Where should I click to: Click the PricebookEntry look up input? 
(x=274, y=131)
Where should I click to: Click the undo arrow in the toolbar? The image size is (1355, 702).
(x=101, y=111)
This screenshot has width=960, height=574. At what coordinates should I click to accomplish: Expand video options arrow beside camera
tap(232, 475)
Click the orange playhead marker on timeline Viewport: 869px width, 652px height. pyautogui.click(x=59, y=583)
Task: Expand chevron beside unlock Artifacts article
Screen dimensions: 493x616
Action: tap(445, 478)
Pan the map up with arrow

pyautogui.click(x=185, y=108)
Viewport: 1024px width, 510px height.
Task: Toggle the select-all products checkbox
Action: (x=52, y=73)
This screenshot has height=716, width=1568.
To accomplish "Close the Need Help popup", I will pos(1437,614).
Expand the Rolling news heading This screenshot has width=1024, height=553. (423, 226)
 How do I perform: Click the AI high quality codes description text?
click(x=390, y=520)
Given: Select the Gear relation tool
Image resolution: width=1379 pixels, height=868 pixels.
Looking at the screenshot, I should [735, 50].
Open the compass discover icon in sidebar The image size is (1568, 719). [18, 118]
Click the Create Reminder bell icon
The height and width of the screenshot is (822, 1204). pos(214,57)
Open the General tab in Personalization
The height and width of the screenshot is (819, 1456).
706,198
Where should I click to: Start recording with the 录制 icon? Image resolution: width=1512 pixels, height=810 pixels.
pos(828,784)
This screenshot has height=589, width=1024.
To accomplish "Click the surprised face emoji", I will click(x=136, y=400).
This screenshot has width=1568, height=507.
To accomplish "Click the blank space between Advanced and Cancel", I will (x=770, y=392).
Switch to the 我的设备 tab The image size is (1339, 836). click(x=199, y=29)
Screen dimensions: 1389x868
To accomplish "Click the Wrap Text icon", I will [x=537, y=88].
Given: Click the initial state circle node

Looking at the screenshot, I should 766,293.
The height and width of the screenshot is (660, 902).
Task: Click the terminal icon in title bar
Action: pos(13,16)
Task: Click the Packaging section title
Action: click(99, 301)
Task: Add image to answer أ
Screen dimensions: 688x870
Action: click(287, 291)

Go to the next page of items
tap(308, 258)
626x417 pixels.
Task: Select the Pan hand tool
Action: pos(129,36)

§ Problem details
The answer must be the line containing "Switch to the" and every line after it to the end of the data, exactly as written.

§ Written solution
Switch to the 我的设备 tab The image size is (1339, 836). click(x=199, y=29)
Screen dimensions: 1389x868
To accomplish "Click the Wrap Text icon", I will [x=537, y=88].
Given: Click the initial state circle node

Looking at the screenshot, I should 766,293.
The height and width of the screenshot is (660, 902).
Task: Click the terminal icon in title bar
Action: pos(13,16)
Task: Click the Packaging section title
Action: click(99, 301)
Task: Add image to answer أ
Screen dimensions: 688x870
Action: click(287, 291)

Go to the next page of items
tap(308, 258)
626x417 pixels.
Task: Select the Pan hand tool
Action: pos(129,36)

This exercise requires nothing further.